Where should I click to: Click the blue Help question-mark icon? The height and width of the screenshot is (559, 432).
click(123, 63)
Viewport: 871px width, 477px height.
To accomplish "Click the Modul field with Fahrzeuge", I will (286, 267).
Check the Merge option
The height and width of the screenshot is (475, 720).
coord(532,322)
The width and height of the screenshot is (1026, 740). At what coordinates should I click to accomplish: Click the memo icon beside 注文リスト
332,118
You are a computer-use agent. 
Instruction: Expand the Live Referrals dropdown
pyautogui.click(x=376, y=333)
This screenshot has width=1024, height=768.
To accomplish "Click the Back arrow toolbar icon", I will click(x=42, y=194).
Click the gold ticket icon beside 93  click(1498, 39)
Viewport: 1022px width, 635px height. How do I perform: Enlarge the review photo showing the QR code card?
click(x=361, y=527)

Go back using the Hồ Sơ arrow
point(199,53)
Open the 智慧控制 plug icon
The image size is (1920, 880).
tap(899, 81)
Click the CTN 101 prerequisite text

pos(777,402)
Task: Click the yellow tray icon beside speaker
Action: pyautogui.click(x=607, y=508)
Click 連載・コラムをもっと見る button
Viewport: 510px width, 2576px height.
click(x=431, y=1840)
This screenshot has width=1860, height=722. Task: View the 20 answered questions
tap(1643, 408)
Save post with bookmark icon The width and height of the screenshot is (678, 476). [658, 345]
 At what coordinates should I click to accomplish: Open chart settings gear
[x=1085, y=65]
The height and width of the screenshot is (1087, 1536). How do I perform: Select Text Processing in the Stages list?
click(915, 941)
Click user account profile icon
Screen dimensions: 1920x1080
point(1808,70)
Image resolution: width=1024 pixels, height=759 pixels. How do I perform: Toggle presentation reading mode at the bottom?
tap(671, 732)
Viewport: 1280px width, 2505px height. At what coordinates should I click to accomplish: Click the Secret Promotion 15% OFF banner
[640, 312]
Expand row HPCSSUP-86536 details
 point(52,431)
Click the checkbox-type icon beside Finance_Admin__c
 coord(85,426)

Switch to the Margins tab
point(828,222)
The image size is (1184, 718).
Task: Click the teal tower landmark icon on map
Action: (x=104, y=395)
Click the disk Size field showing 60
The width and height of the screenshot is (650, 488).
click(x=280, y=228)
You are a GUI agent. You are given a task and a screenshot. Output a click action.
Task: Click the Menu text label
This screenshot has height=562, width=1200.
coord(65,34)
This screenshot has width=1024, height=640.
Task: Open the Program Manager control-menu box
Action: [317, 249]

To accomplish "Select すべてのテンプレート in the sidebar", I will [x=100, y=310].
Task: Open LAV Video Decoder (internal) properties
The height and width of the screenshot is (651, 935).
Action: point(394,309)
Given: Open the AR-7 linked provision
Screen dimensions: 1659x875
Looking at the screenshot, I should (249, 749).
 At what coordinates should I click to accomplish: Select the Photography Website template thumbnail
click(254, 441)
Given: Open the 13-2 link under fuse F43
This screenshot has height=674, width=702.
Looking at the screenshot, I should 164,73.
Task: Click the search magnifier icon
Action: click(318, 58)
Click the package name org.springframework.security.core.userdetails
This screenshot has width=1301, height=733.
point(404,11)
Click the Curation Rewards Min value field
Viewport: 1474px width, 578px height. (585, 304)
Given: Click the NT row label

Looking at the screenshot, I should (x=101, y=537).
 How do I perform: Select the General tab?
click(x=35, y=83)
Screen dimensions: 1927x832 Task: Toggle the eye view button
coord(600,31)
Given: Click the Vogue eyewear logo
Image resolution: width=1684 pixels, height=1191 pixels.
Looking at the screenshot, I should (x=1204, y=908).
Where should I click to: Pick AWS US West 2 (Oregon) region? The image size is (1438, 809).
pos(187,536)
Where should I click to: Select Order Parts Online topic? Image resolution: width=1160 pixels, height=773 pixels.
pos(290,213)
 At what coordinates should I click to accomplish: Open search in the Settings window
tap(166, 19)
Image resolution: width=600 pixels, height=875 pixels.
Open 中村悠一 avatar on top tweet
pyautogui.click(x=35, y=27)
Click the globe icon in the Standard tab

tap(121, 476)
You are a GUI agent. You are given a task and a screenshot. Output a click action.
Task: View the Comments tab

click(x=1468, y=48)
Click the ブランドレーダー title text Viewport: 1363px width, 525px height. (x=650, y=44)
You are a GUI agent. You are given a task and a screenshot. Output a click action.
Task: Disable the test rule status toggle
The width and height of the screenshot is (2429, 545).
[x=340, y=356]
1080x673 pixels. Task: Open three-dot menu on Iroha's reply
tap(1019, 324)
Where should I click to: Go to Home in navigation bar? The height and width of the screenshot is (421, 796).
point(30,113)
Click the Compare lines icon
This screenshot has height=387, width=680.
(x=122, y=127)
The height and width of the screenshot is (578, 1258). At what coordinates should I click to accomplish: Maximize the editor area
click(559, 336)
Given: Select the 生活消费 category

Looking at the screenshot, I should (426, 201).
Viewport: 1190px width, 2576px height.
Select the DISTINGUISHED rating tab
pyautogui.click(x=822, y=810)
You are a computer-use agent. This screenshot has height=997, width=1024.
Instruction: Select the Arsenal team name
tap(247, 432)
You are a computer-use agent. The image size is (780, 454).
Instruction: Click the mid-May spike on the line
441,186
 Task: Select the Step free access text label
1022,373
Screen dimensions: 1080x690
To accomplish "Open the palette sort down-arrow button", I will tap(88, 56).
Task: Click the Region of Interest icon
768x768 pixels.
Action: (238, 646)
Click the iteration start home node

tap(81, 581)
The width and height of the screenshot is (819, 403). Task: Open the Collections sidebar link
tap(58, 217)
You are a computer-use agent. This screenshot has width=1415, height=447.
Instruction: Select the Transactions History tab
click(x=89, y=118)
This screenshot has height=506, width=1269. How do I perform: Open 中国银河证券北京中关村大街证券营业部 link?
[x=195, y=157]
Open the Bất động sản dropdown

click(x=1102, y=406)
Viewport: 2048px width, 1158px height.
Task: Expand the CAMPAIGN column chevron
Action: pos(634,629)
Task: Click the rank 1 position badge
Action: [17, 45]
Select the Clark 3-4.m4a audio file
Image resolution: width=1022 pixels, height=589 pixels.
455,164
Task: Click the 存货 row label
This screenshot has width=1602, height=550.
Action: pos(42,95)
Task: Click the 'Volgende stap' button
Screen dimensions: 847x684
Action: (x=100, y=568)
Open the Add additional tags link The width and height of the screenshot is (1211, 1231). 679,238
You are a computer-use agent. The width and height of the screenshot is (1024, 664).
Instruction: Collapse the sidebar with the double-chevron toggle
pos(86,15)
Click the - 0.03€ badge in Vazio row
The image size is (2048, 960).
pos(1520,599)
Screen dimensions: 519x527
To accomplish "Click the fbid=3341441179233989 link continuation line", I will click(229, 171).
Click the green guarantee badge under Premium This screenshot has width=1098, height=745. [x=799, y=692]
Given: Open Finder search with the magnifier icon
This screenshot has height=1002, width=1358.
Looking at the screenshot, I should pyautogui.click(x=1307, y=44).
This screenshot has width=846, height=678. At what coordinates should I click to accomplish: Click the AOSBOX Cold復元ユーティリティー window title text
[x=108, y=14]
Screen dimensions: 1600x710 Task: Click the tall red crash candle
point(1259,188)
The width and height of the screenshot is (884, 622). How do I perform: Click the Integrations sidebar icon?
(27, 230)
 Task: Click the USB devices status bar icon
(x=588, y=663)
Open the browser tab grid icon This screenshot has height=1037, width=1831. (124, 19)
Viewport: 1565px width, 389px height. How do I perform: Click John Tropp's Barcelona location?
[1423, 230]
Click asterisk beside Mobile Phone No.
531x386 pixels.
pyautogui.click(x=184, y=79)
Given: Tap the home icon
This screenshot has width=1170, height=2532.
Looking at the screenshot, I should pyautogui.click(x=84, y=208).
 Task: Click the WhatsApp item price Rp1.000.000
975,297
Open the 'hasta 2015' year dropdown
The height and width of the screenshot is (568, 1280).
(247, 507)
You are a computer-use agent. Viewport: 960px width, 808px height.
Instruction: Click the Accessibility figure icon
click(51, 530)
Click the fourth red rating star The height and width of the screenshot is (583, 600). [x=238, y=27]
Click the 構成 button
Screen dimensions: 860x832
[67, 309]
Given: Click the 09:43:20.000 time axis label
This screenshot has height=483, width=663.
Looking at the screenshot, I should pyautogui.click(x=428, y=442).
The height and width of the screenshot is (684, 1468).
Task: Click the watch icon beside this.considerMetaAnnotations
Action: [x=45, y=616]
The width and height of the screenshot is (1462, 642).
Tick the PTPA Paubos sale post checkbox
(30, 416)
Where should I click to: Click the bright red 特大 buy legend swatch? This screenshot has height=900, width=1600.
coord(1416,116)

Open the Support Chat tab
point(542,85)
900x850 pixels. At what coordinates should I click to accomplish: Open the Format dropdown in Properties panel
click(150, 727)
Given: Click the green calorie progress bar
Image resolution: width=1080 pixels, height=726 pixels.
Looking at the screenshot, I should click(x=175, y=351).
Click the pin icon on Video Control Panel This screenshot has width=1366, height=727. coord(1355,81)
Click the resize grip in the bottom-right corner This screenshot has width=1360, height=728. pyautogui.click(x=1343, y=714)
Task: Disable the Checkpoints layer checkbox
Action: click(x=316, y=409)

● **What needs to be done**: Of the entries above, tally the lines with "Video" in them. Only the total should be given.

● **Answer box**: 2